Mettant à profit l’acceptation gouvernementale, les conseils ouvriers reprirent leurs activités sur l’ensemble du territoire. Le 13 novembre, les conseils ouvriers de Budapest tirent un meeting à Ujpest et désignèrent un comité central des conseils ouvriers de Budapest, lequel, dès ce moment, joua un rôle dirigeant dans la définition de l’opinion des travailleurs.

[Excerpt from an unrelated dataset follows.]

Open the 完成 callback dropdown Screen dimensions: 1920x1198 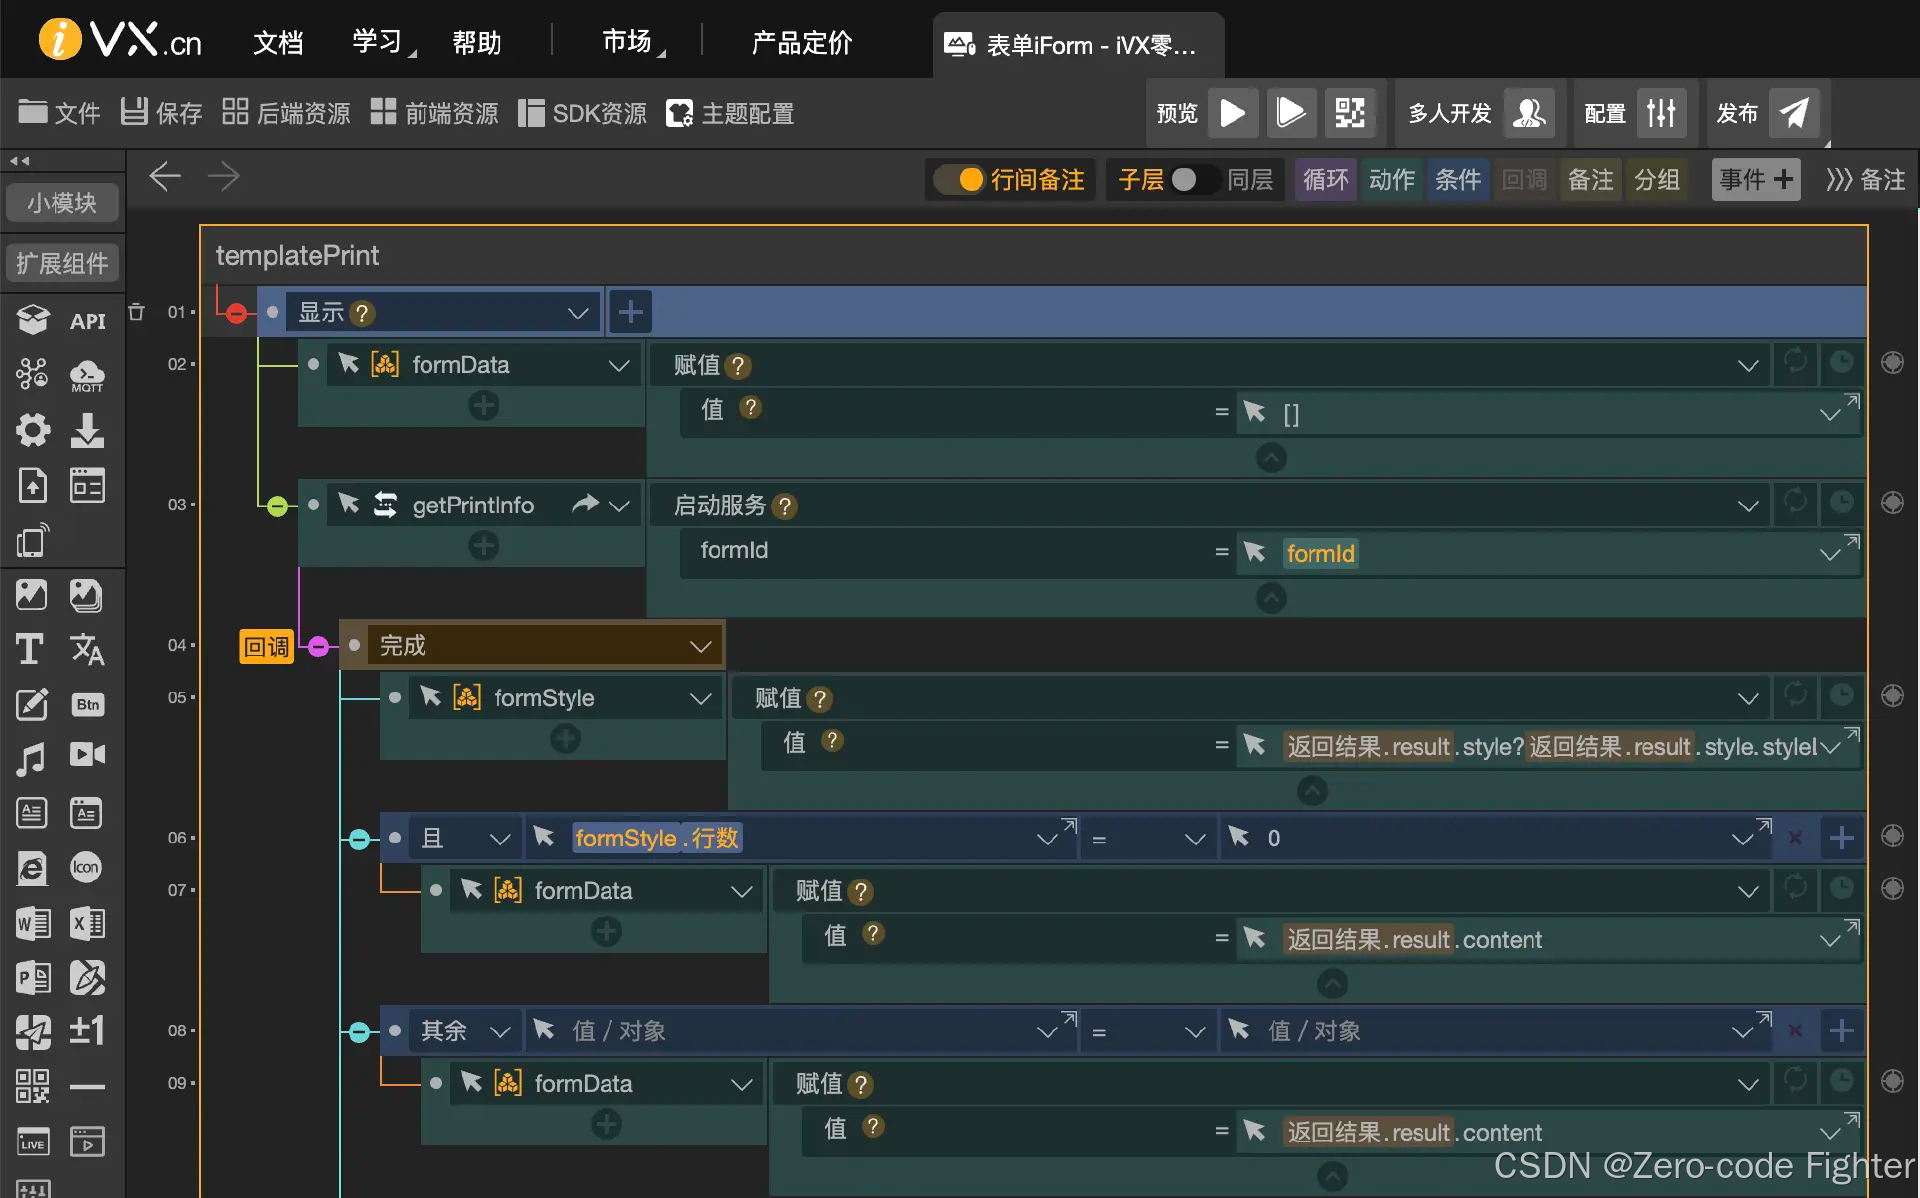(x=700, y=646)
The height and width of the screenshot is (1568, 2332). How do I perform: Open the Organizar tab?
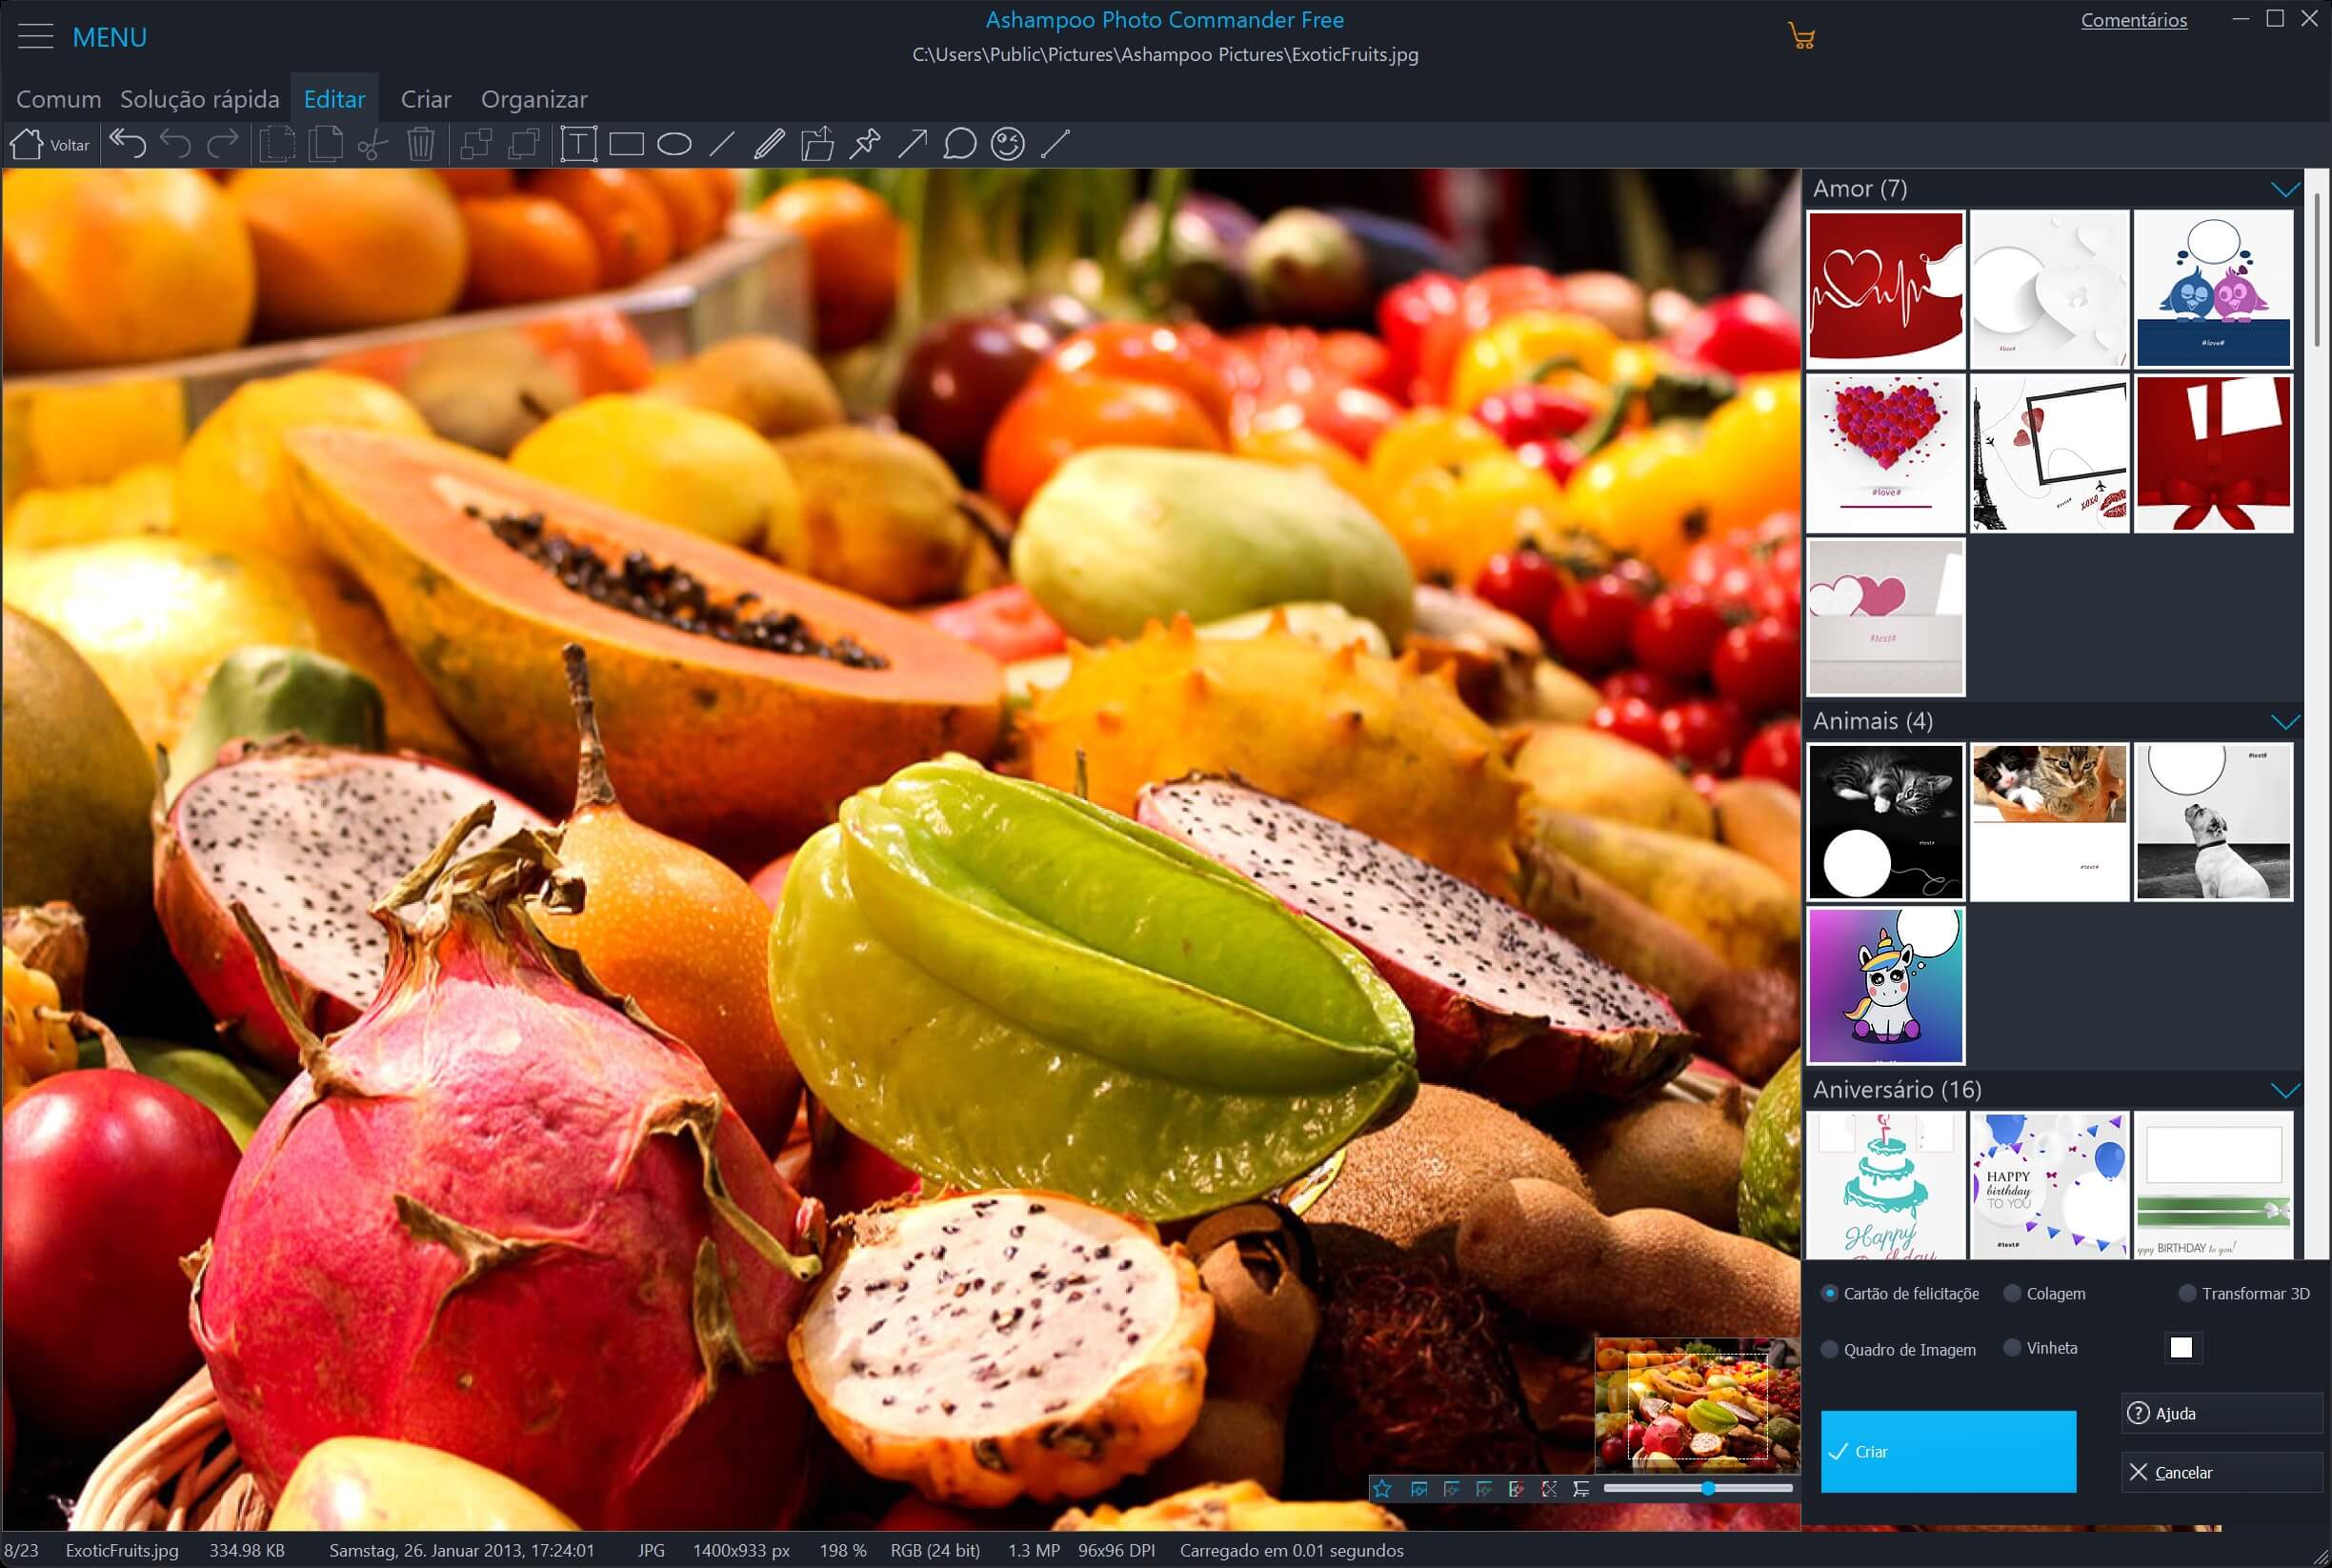point(533,99)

Les revendications ouvrières
Le 14 novembre, le Comité central des conseils ouvriers de Budapest présenta une liste de revendications au gouvernement en huit points :
1) Nouvelle désignation de Imre Nagy comme premier ministre ;
2) Les anciens membres des services de sécurité d’État seront renvoyés et ne pourront plus faire partie des nouvelles équipes de police. En même temps, garantie sera donnée que la nouvelle police ne sera pas utilisée pour les objectifs du parti ;
3) Libération des combattants de la liberté, y inclus Pal Maleter ;
4) Retrait des troupes soviétiques de Hongrie ;
5) Garantie que la radio et la presse n’exprimeront que des faits véridiques ;
6) Fin du système du parti unique et élections libres aussitôt que possible ;
7) Certaines catégories de travailleurs, notamment ceux des magasins et de l’industrie alimentaire reprendront le travail ;
8) Les travailleurs s’engagent à reprendre le travail si leurs revendications sont acceptées.
Le premier ministre Kadar rencontra la délégation du Comité central des Conseils ouvriers de Budapest le 14 novembre. Suivant un compte rendu de cette conférence publié par le journal « Nepszabadzag », le 15 novembre Kadar acceptait ces demandes avec certaines restrictions, mais son communiqué était rédigé de façon ambiguë et pouvait être interprété de diverses manières. La même ambiguïté se retrouvait dans une mise au point faite par différents ministres. Néanmoins, les conseils ouvriers annonçaient qu’ils reprendraient le travail conditionnellement et qu’en même temps, ils poursuivraient les négociations avec le gouvernement.
En fait, 30 % seulement des travailleurs reprirent le travail et la plupart n’effectuèrent que des réparations. La proportion des mineurs qui reprirent le travail était plus réduite encore : au lieu des 60 à 90.000 tonnes quotidiennes, la production tomba à 5 et 10.000 tonnes.
Il fut décidé notamment, à l’initiative du Comité central des conseils ouvriers de Budapest, d’organiser un meeting le 21 novembre, auquel tous les conseils ouvriers provinciaux étaient invités à participer. Le but de ce meeting était la formation d’un « parlement ouvrier ». Toutefois, les troupes soviétiques empêchèrent ce rassemblement. En réponse, les conseils ouvriers lancèrent un appel à la grève générale de 48 heures dont les travailleurs de l’industrie alimentaire, des transports et de la construction étaient exceptés. Cet appel fut suivi dans tout le pays.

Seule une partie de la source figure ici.